Of course, mind flayers are mental. In several ways. They don't paint pictures. They don't get human art. Why have something made of paint? It's a mental image, which you can "view" (well, experience) via a psionic item: If you don't know the right command thought, you experience it from the victim's point of view. 

So you think that a picture (not a photo) of a nekkid troll is going to freak your players out? Wait until you describe to them how they're suddenly some woman that is going to be molested in some horrible way, by a squid-faced monster no less. 


Don't allow a save, by the way. Saves ruin everything. Treat it as a kind-of cursed item: you have to be willing ot make it work in the first place, and willing participants don't get a save. But "forget" to mention that you need to know the hidden command thought (which nothing short of powerful magic will reveal) to get the premium program instead of the "guest" account.


----------



## Rechan (Nov 18, 2007)

Kae'Yoss said:
			
		

> If you want sick, real sick, have mind flayer porn. Those guys don't understand humanoid sexuality (their idea of a good time is to get one of your tadpoles eat the face and brain off a human.) but they do know about really dominating slaves. I think the images of humanoids being dominated in some (what they think as) sexual way, really being humiliated in the process, would give a mindflayer an intellectual buzz.

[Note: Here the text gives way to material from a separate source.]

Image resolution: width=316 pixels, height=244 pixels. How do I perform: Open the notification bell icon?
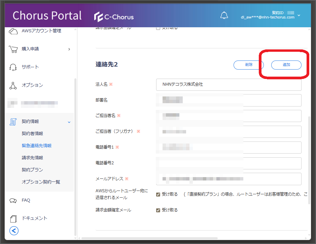tap(224, 15)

Dude, who do you think INVENTED hentai?  Tentacle porn came from somewhere.


----------



## Nifft (Nov 18, 2007)

Rechan said:
			
		

> Dude, who do you think INVENTED hentai?  Tentacle porn came from somewhere.



Probably from here.

Cheers, -- N


----------



## Rechan (Nov 18, 2007)

Nifft said:
			
		

> Probably from here.



Actually, I've heard that there are statues of hentai that date back to the 1600s in Japan.


----------



## Kae'Yoss (Nov 18, 2007)

Rechan said:
			
		

> Actually, I've heard that there are statues of hentai that date back to the 1600s in Japan.




Wasn't that the fabled Ecchi dynasty?


----------



## Nifft (Nov 18, 2007)

Rechan said:
			
		

> Actually, I've heard that there are statues of hentai that date back to the 1600s in Japan.



 No doubt, and thousands of years earlier if you go to India. 

That comment was aimed at tentacles in particular.

Cheers, -- N


----------



## Ao the Overkitty (Nov 18, 2007)

Heh.  One time, the group was busy clearing out a wererat thieves' guild den.  While searching for treasure, they ran across some wererat porn.  The look on the player's face was just priceless.


----------



## pawsplay (Nov 19, 2007)

If it were a WoW troll, could be kind of fascinating.


----------



## Rechan (Nov 19, 2007)

pawsplay said:
			
		

> If it were a WoW troll, could be kind of fascinating.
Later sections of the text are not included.